Please review the attached executable list and allow the required software components, background services, trusted folders, and cloud/domain connections.
The affected functions may include:
- Software login
- Scanner communication
- Cloud upload/download
- Module loading
- Software updates
- Local service communication
- File saving/exporting
A hotspot test and DNS test can help determine whether the issue is caused by the office network or local PC security.

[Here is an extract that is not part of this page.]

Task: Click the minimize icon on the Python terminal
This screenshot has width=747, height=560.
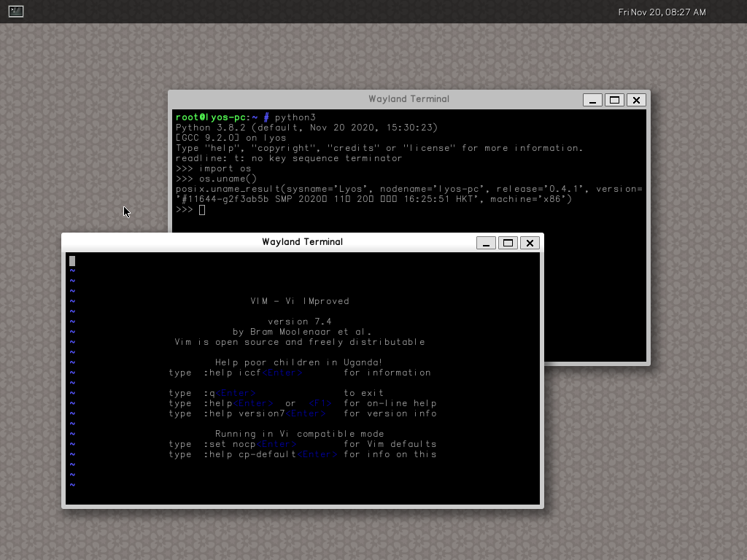Action: (592, 100)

Recommended Pictures to Include
To make the article easier for customers and IT teams to follow, include the following images where available:
- Software cloud indicator
Show normal vs red/disconnected status. - BAT file placement
Show the EXE finder BAT file placed in the parent software folder. - Generated EXE list
Show exe_list_full_path.txt with executable paths. - Windows Firewall allowed apps
Show Domain / Private / Public options. - Windows Security exclusions
Show file, process, or folder exclusion location. - Controlled Folder Access allowed apps
Show where trusted applications can be allowed. - Windows Date & Time settings
Show automatic time enabled. - Network adapter check
Show scanner/base adapter enabled in Windows Network Connections or Task Manager. - DNS/cloud diagram
Show simple flow: Software → DNS → Cloud Server.
Summary
IT security restrictions can prevent scanner/software systems from opening, connecting to devices, logging in, syncing with cloud services, updating, saving files, or running required background services.
The preferred resolution is not to disable security permanently. Customer IT should add targeted allow rules for trusted executable files, background services, folders, drivers, and cloud domains.
The EXE finder BAT files help collect the executable list from a software version folder so IT can review and allow the required components more easily.